共同通信社が先月中旬に行った世論調査では、防衛力強化のための増税に対し64.9%が「支持しない」と答えた。増税を巡る首相の説明は「不十分だ」との回答が87.1%に達した。

内閣支持率は発足以降最低の33.1%だった。

国民は、首相が特技としてきた「聞く力」が影を潜め、姿勢が変化したと如実に感じ取っているのではないか。

今年は国際社会でも手腕が試される。日本は先進7カ国(G7)の議長国となり、岸田首相はかじ取り役として、ウクライナ侵攻の停戦実現などに力を尽くすことが求められる。
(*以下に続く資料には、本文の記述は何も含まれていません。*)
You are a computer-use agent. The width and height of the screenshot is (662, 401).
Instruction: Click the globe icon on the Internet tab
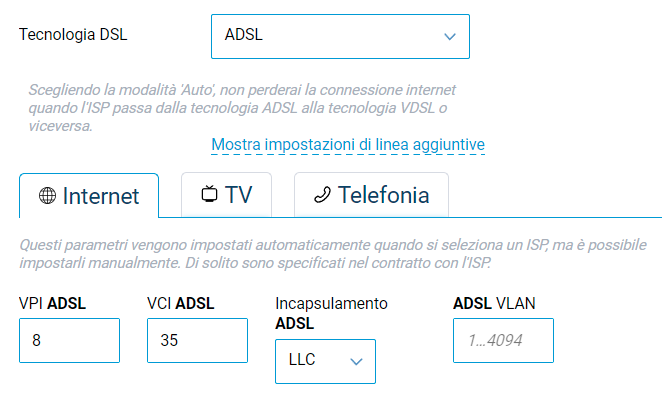pyautogui.click(x=47, y=196)
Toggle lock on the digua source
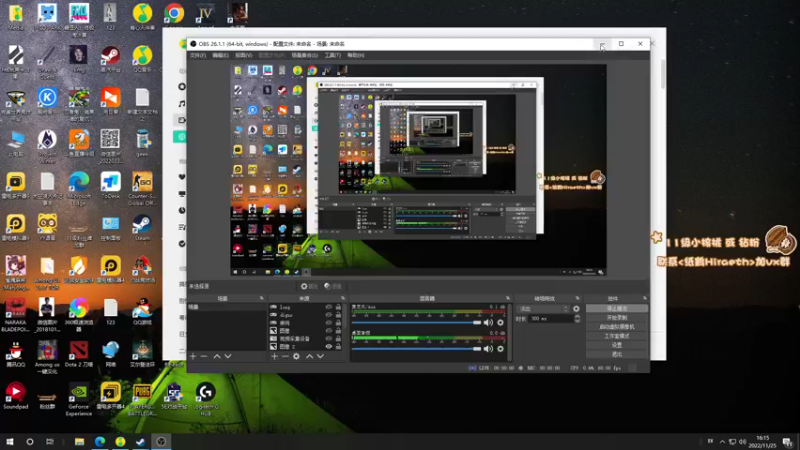800x450 pixels. (339, 316)
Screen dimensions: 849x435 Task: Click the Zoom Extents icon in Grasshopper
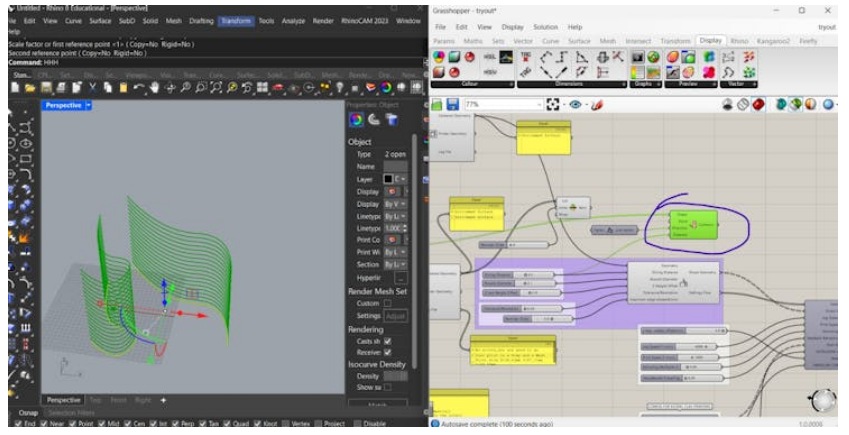550,104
首相は新たな安全保障関連3文書を閣議決定した後の記者会見で、「外交力には裏付けが必要だ。外交における説得力にもつながると考えて、防衛力を整備している」と述べた。

そうだろうか。外交の舞台で説得力を持つのは、政治家としての言葉のはずだ。日本に求められるのは平和国家として対話を重ね、信頼を築く努力だ。

◆時代の分岐点に立つ

今年は岸田政権にとって政権運営の正念場となる。

昨夏の参院選は自民党が大勝し、首相は当面、大型国政選挙がない「黄金の3年間」を手にしたとされた。しかし教団を巡る問題や急激な円安、物価高の直撃を受けた。防衛費問題では党内基盤の弱さが露呈した。

一方、立憲民主党をはじめ野党は真価を問われる年になる。

昨年の臨時国会では閣僚を次々と辞任に追い込み、旧統一教会問題で被害者救済法を与党に迫って成立させた。半面、政策論争は生煮えだった。

今月始まる通常国会では、安保問題やエネルギー政策のほかに、少子化対策の柱となる子ども予算倍増といった前進させねばならない難題が待つ。

国民は、同性婚や選択的夫婦別姓といった家族の在り方、国政選挙での「1票の格差」問題など、国会での議論を促されている課題にも注視している。

時代の分岐点に立つ私たちをどこへ導くのか。国会は論戦を通じて未来への選択肢を国民に示さなくてはならない。